Chinese AI firm DeepSeek has emerged as a potential challenger to U.S. AI companies, demonstrating breakthrough models that claim to offer performance comparable to leading offerings at a fraction of the cost. The company’s mobile app, released in early January, has lately topped the App Store charts across major markets including the U.S., UK, and China, but it hasn’t escaped doubts about whether its claims are true.
中國 AI 公司 DeepSeek 已成為美國 AI 公司的潛在競爭者,其突破性模型聲稱以低廉的成本提供與領先產品相當的性能。該公司於 1 月初發布的行動應用程式最近在美國、英國和中國等主要市場的 App Store 排行榜上名列前茅,但其說法的真實性仍受到質疑。
Founded in 2023 by Liang Wenfeng, the former chief of AI-driven quant hedge fund High-Flyer, DeepSeek’s models are open source and incorporate a reasoning feature that articulates its thinking before providing responses.
DeepSeek 由前 AI 驅動量化對沖基金 High-Flyer 的負責人梁文峰於 2023 年創立,其模型是開源的,並包含一個推理功能,可在提供回應之前闡明其思考過程。
Wall Street’s reactions have been mixed. While brokerage firm Jefferies warns that DeepSeek’s efficient approach “punctures some of the capex euphoria” following recent spending commitments from Meta and Microsoft — each exceeding $60 billion this year — Citi is questioning whether such results were actually achieved without advanced GPUs.
華爾街的反應褒貶不一。傑富瑞證券公司警告稱,DeepSeek 的高效方法「刺破了 Meta 和微軟近期資本支出狂熱的部分泡沫」——兩家公司今年的支出均超過 600 億美元——而花旗則質疑這樣的結果是否真的沒有使用先進的 GPU 就能實現。
Goldman Sachs sees broader implications, suggesting the development could reshape competition between established tech giants and startups by lowering barriers to entry.
高盛認為其影響更為深遠,暗示這一發展可能通過降低進入門檻來重塑成熟科技巨頭與新創公司之間的競爭格局。
Here’s how Wall Street analysts are reacting to DeepSeek, in their own words (emphasis ours):
以下是華爾街分析師對 DeepSeek 的反應,他們自己的話(重點是我們的):
Jefferies
DeepSeek’s power implications for AI training punctures some of the capex euphoria which followed major commitments from Stargate and Meta last week. With DeepSeek delivering performance comparable to GPT-4o for a fraction of the computing power, there are potential negative implications for the builders, as pressure on AI players to justify ever increasing capex plans could ultimately lead to a lower trajectory for data center revenue and profit growth.

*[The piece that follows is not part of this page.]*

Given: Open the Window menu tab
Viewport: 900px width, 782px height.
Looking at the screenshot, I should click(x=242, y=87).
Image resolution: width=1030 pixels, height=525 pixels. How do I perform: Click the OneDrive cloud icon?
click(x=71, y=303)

DeepSeek 強大的效能對 AI 訓練帶來的影響,沖淡了上週 Stargate 和 Meta 大量投資後所帶來的資本支出狂熱。DeepSeek 以一小部分的運算能力就能提供與 GPT-4o 相當的效能,這對建構者來說可能帶來負面影響,因為 AI 業者的壓力越來越大,需要證明不斷增加的資本支出計畫是合理的,最終可能導致數據中心營收和利潤增長的軌跡下降。If smaller models can work well, it is potentially positive for smartphone. We are bearish on AI smartphone as AI has gained no traction with consumers. More hardware upgrade (adv pkg+fast DRAM) is needed to run bigger models on the phone, which will raise costs. AAPL’s model is in fact based on MoE, but 3bn data parameters are still too small to make the services useful to consumers. Hence DeepSeek’s success offers some hope but there is no impact on AI smartphone’s near-term outlook.

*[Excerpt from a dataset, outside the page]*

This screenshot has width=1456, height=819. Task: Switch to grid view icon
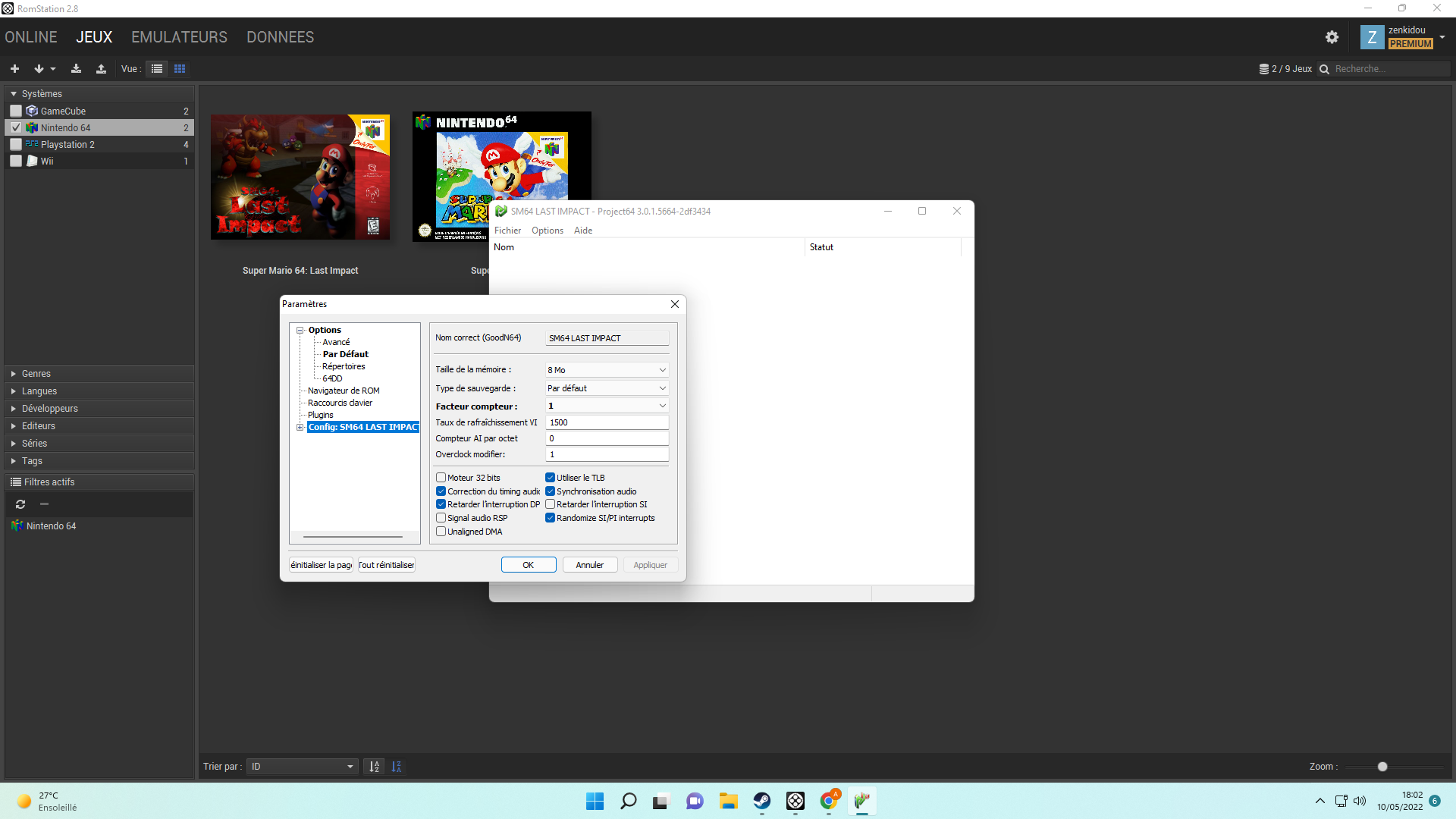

如果較小的模型也能運作良好,則可能對智慧型手機有利。我們看淡 AI 智慧型手機,因為 AI 尚未獲得消費者的青睞。要在手機上運行更大的模型,需要更多硬體升級(進階封裝 + 快速 DRAM),這將提高成本。AAPL 的模型實際上是基於 MoE,但 30 億個數據參數仍然太小,無法讓服務對消費者有用。因此,DeepSeek 的成功帶來了一些希望,但對 AI 智慧型手機的短期展望沒有影響。China is the only market that pursues LLM efficiency owing to chip constraint. Trump/Musk likely recognize the risk of further restrictions is to force China to innovate faster. Therefore, we think it likely Trump will relax the AI Diffusion policy.
中國是唯一因晶片限制而追求LLM效率的市場。川普/馬斯克可能意識到進一步限制的風險是迫使中國更快地創新。因此,我們認為川普很可能會放寬 AI 散播政策。
Citi 花旗
While DeepSeek’s achievement could be groundbreaking, we question the notion that its feats were done without the use of advanced GPUs to fine tune it and/or build the underlying LLMs the final model is based on through the Distillation technique. While the dominance of the US companies on the most advanced AI models could be potentially challenged, that said, we estimate that in an inevitably more restrictive environment, US’ access to more advanced chips is an advantage. Thus, we don’t expect leading AI companies would move away from more advanced GPUs which provide more attractive $/TFLOPs at scale. We see the recent AI capex announcements like Stargate as a nod to the need for advanced chips.
儘管 DeepSeek 的成就可能具有突破性,但我們質疑其壯舉是否未使用先進 GPU 來微調它和/或構建其最終模型所基於的底層LLMs(通過蒸餾技術)。雖然美國公司在最先進的 AI 模型上的主導地位可能會受到挑戰,但話雖如此,我們估計在一個不可避免的更具限制性的環境中,美國獲得更先進晶片的優勢依然存在。因此,我們不預期領先的 AI 公司會放棄提供更具吸引力的規模化 $/TFLOPs 的更先進 GPU。我們將最近的 AI 資本支出公告(如 Stargate)視為對先進晶片需求的肯定。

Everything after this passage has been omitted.